I know, it sounds confusing.. The thing is that every tool, every piece of work done by anyone, contains a small portion of information they consider is a given, so they never say it out loud. What I mean is that you have to start somewhere when entering data and continue a certain way, taking into account how your different types of data connect to each other.
I can give you several examples (ip prefixes and vlans, devices/interfaces/ip addresses, etc) but about the ip prefixes, the truth is you could start typing them in as soon as Netbox is installed. However, at some point you will need to separate your prefixes per site/location. If you don’t do this at the very beginning, you will have a problem doing it in the middle of your data entry and at the very least you will be going back and forth, correcting and modifying entries.
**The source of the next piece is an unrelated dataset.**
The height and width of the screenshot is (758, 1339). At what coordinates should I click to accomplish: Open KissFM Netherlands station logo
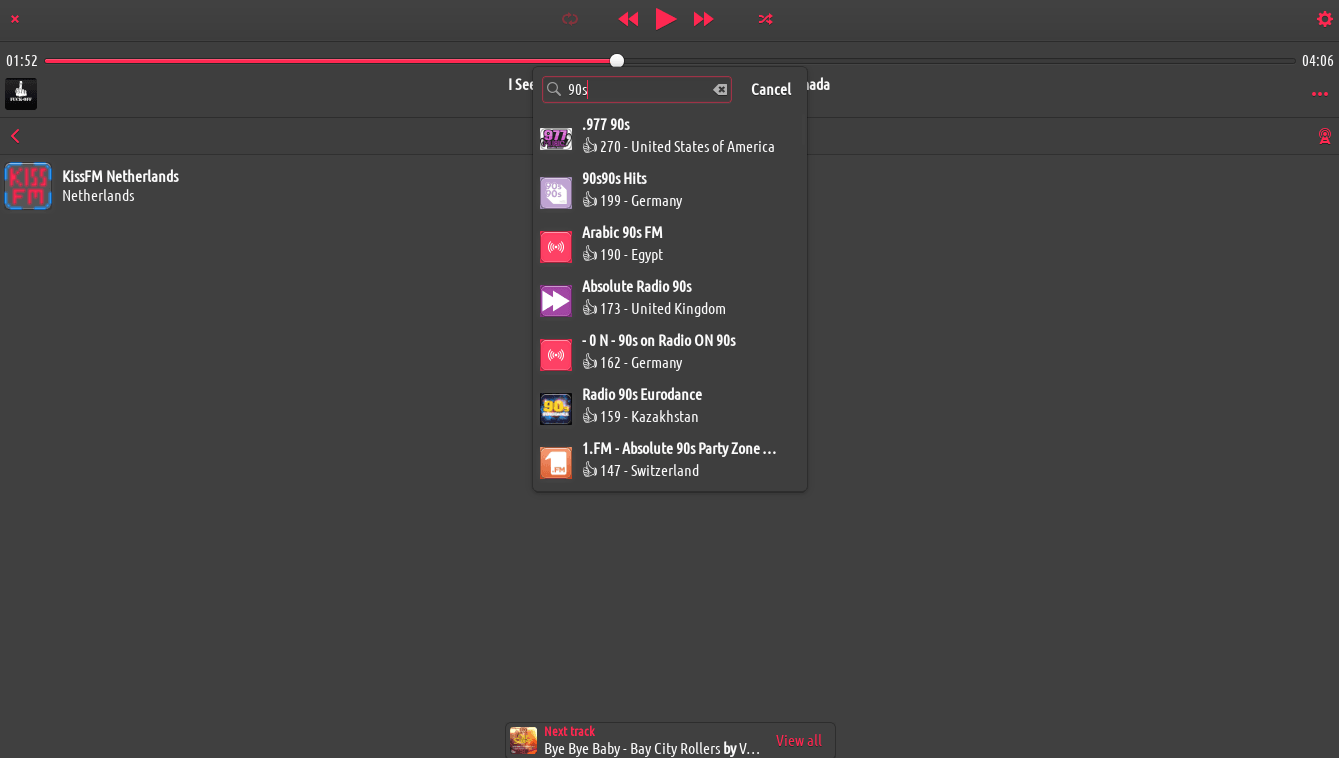click(28, 186)
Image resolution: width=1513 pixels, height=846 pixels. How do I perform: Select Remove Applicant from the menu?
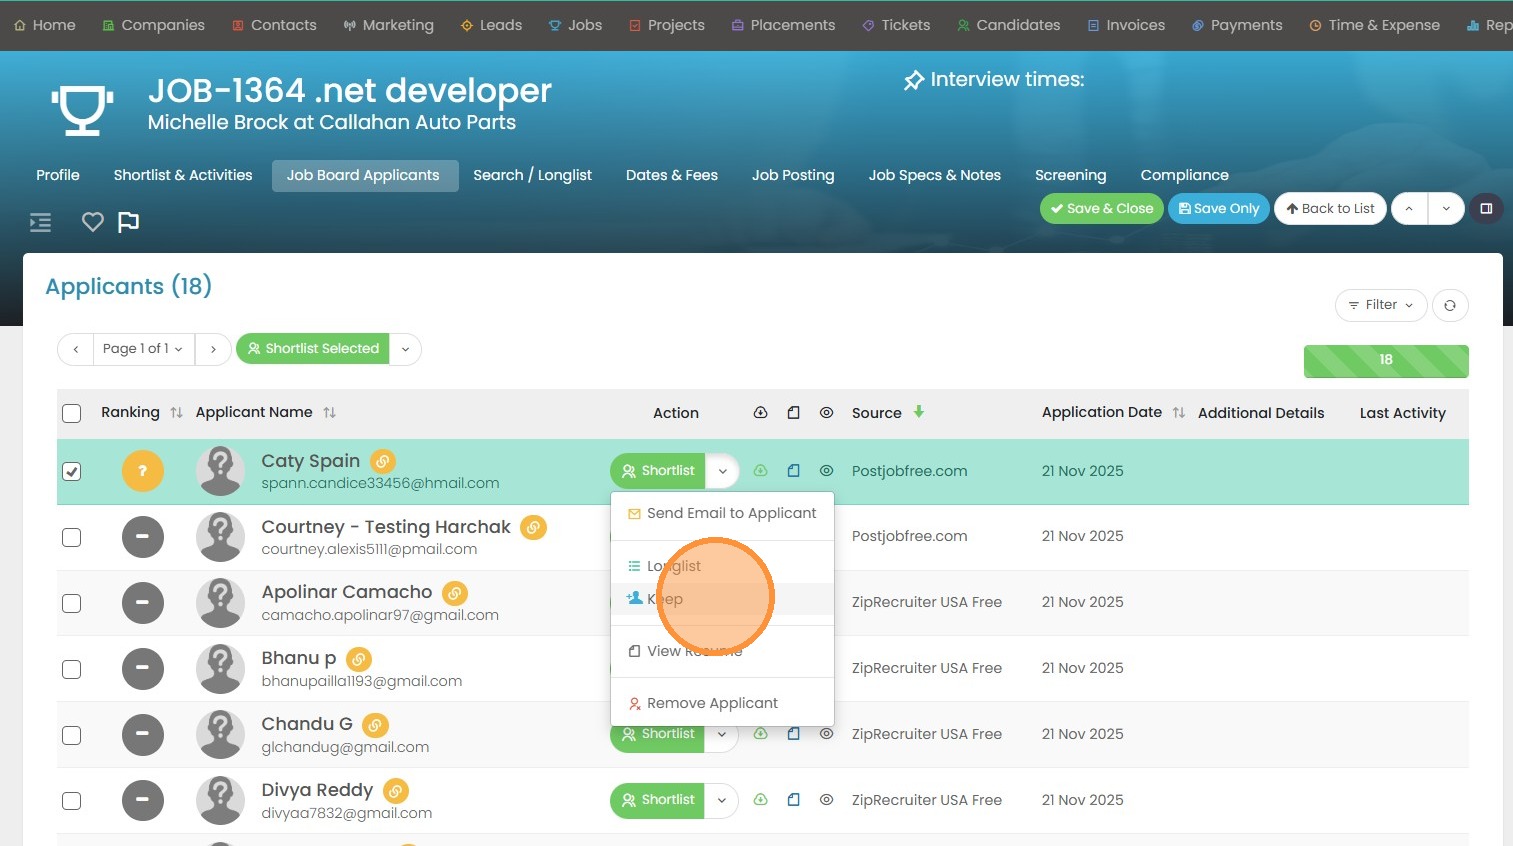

In other cases you may run into problems when trying to synchronize data between Netbox and other sources containing location information for your network data : devices, racks, ip prefixes, vlans, everything there is normally tied to a Location or Site. So you better start thinking about that.
We went with a geographical hierarchy in Netbox for two reasons. In my company this makes sense for the network, location information is already in numerous other tools and we can use the possibilities in Netbox to enter geographical locations and regions so we can link to addresses on maps (like Google maps), when we want to use that address in a letter to a partner for example.
How did we create the sites? You can insert any data either directly on the GUI, use a CSV approach with the import option on each relevant item (be careful, the format is specific and there are mandatory and optional values you have to put in), or via API using the REST API, pynetbox or Ansible. All are valid options we can discuss in more detail in part 2. We just entered our main sites by hand on the GUI. The rest went in via API (pynetbox).
Great.. what about IPAM?
For IPAM we could have gone a lot of ways. But we did keep around a set of ms excel files for 15 years containing just that. Which is a big problem in itself.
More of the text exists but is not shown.